You’ve probably never met Leo Kottke, and neither have I. He grants interviews from time to time, but unlike a lot of other PR people Kottke’s don’t exactly beat down the door handing out invitations to take a trip inside his mind. He likes his privacy. The Minneapolis phone book (Kottke lives in a suburb) reportedly has a number of “L. Kottke” listings, none of them his. Some have suggested it’s Kottke’s joke on those uncouth fans who would call him up with tablature questions and autograph requests. Maybe, maybe not. Probably not. He’s known for having an unusual sense of humor, but I didn’t think it was that easy to inveigle the phone company in a private joke. At least until there was that guy up in Thompson Falls who got his name in the phone book as Heywood Jablomie.

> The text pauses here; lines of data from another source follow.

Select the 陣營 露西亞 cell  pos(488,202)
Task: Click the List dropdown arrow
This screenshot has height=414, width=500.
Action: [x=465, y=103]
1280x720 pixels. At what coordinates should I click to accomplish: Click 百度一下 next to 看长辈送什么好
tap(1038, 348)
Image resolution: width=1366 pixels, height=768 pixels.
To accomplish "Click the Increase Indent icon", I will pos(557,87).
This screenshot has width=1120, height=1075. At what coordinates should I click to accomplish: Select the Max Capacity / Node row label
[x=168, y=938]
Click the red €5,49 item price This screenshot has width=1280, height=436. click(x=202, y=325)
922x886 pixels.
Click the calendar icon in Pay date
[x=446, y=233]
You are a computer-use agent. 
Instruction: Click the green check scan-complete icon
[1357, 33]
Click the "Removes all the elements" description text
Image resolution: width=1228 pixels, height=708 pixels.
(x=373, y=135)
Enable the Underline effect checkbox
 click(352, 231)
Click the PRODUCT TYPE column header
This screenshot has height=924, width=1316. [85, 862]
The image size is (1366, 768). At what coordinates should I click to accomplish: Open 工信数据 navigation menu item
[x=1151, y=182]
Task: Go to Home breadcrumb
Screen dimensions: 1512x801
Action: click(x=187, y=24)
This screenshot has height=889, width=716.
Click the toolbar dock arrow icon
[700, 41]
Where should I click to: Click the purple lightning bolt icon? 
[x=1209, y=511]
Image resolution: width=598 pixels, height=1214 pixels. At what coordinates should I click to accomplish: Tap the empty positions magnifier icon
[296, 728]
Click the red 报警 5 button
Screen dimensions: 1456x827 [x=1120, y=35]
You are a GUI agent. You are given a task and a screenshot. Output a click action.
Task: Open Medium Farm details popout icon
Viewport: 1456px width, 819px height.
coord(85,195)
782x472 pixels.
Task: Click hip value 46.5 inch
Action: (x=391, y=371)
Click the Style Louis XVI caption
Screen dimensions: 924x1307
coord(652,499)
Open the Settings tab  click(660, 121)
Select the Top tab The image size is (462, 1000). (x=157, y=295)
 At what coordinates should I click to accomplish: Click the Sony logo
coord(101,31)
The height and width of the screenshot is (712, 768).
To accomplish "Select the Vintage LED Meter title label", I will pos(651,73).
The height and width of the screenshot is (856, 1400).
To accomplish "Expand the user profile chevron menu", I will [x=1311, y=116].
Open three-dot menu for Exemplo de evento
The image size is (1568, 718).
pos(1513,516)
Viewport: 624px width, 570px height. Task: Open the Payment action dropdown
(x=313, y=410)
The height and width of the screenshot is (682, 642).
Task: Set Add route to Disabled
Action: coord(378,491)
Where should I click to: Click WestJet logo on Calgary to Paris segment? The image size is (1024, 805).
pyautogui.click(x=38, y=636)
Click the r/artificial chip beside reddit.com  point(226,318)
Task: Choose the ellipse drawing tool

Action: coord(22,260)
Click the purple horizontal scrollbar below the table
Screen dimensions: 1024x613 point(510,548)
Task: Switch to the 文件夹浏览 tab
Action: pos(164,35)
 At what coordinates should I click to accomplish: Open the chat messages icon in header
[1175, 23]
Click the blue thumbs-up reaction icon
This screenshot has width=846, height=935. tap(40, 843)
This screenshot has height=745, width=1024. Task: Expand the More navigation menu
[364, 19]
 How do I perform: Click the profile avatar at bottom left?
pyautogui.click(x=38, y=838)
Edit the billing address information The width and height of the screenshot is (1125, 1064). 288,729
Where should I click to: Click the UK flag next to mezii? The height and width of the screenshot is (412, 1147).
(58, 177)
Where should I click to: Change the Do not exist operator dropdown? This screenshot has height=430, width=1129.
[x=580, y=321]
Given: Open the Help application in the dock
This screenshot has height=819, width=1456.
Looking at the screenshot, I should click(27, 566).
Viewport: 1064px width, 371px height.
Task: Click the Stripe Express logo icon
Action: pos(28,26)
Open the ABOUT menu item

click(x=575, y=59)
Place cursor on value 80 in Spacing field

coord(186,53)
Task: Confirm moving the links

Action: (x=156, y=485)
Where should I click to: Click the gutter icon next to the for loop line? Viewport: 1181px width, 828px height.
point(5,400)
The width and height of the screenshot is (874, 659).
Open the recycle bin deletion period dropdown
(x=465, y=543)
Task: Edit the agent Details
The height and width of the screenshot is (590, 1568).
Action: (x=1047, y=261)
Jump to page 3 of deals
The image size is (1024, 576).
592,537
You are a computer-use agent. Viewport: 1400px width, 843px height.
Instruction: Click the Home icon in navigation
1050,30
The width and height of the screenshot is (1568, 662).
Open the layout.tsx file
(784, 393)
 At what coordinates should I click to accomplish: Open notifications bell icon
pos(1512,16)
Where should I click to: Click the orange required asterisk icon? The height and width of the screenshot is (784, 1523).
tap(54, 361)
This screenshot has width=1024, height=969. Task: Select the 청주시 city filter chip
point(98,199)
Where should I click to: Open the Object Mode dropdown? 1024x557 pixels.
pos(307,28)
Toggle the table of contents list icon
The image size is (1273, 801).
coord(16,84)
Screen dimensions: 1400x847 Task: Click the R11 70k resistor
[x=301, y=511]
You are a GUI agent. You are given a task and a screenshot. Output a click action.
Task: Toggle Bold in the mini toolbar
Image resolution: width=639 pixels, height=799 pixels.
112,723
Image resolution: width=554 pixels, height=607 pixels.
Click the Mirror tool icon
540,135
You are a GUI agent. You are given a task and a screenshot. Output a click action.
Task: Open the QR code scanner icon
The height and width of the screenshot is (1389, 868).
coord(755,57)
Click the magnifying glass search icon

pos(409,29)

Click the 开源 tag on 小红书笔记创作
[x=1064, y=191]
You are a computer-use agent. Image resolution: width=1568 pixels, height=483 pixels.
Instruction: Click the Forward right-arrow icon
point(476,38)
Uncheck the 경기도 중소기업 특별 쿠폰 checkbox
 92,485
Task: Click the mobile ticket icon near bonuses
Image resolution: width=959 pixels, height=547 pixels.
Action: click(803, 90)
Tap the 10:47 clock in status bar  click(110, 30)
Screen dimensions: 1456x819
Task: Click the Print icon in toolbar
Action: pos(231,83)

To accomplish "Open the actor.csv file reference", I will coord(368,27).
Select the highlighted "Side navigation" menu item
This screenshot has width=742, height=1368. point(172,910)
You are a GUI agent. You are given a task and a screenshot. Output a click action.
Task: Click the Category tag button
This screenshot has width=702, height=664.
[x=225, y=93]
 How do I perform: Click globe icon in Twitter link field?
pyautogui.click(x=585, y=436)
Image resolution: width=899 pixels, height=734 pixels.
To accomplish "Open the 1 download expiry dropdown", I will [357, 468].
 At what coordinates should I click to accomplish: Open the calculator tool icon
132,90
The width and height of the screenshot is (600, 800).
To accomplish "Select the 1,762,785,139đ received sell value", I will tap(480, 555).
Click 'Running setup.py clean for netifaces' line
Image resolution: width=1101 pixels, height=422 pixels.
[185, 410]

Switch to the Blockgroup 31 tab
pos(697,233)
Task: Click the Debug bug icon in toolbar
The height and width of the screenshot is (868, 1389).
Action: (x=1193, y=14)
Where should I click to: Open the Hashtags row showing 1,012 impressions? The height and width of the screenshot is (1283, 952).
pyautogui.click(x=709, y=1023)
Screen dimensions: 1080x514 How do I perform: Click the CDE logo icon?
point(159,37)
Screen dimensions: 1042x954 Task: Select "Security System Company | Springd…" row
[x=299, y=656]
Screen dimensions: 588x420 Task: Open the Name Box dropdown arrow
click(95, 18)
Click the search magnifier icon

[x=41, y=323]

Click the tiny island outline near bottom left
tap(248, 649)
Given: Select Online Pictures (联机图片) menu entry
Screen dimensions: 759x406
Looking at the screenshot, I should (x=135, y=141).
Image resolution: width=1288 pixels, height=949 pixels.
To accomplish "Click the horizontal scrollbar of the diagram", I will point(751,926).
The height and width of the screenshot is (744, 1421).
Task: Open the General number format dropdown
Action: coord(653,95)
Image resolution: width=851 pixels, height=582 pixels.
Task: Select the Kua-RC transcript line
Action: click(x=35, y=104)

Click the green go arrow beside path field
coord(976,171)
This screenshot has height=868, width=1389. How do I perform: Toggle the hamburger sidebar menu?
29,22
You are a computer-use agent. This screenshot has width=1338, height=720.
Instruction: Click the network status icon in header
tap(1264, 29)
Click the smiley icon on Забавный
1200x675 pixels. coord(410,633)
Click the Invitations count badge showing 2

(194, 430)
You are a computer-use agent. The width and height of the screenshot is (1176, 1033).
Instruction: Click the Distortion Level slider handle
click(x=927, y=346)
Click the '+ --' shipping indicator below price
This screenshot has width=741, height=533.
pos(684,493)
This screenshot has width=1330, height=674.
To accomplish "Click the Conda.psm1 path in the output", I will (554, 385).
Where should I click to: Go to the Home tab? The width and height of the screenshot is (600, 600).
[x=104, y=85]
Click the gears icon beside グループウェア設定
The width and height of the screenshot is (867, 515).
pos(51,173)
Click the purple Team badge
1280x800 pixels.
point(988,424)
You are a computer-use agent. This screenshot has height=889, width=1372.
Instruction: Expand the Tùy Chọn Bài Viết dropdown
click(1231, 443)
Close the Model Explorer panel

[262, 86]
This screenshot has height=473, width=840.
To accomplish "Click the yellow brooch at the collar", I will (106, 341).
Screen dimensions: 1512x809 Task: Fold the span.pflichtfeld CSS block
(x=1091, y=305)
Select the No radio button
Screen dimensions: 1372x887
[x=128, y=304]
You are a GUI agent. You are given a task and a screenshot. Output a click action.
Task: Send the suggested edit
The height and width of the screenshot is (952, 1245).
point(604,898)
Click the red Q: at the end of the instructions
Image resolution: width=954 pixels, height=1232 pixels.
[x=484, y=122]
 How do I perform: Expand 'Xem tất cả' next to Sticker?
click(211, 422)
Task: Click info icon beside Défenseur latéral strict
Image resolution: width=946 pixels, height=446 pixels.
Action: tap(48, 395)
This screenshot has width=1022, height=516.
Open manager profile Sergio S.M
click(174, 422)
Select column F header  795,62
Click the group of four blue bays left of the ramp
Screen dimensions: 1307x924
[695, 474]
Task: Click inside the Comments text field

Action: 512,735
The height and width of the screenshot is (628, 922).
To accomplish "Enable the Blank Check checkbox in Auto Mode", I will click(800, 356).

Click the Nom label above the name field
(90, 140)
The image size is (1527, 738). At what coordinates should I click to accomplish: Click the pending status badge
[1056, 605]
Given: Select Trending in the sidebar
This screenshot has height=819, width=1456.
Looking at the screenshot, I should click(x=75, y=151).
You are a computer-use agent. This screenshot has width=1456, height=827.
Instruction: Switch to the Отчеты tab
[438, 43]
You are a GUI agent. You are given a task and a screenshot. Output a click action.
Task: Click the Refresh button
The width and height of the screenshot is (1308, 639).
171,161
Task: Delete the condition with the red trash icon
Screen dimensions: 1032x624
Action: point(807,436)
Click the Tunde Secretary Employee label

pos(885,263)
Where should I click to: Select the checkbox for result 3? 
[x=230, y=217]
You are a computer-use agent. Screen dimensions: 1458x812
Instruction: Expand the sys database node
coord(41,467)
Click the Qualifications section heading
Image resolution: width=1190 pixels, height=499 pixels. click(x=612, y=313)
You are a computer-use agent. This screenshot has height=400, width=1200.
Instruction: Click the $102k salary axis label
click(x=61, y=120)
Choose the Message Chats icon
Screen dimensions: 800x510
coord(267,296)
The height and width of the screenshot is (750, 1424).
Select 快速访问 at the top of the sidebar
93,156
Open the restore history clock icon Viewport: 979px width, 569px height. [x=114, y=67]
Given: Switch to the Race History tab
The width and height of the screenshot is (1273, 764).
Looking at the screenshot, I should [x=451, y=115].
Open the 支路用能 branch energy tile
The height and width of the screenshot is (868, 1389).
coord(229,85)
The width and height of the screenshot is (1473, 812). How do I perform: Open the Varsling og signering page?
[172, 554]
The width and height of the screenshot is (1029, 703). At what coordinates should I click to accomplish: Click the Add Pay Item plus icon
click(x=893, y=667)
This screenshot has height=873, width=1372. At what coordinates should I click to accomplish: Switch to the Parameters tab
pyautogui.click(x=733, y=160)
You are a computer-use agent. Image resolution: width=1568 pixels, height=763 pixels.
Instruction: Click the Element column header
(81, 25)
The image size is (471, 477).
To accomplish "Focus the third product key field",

Who knows, hell.
Real Kottke fans probably know all this anyhow, in addition to all the other odd biographical tidbits that shape this hard-hitting, innovative fingerstyle guitarist in their minds. Kottke was born in Athens, Georgia, in 1945. September 11, to be precise—something he’s probably had to find a place for in his offbeat sense of humor in the past two years, along with roughly 1/365th of six billion other people, whatever that figures out to. He started playing guitar in the late 1950s and grew to love country-bluesmen like Mississippi John Hurt in his early teens, although by that point he’d already fiddled around a little (heh heh) with both the violin and the trombone. He had the latter instrument in hand, as a matter of fact, on a band trip to the White House some time in the early ’60s to perform before then-President John F. Kennedy—an experience he recounts with typical Kottkenian obfuscation in an essay called “Meeting the President.” An excerpt follows here, retrieved from his official Web site (www.leokottke.com):
“Like a lot of other kids I was wearing a sort of Hussars hat with a plume in it, I was holding a trombone... I was standing in sunlight, sweating into a borrowed green wool uniform, camphorized on one of the White House lawns, stupefacting at the West Wing and bored out of my feathered skull. Then JFK breezed by, tanned by Addison’s disease. He wore a perfect suit, a Roswell sort of suit. His hand in one of its jacket pockets, so I’ve read, hid a cigar, and he moved in perfect unison with the suit; without mimicking plastic or second skin or paint, the suit hung like a breeze on each of his Presidential centimeters. But I was wearing a hat with a feather in it. I was holding a trombone.”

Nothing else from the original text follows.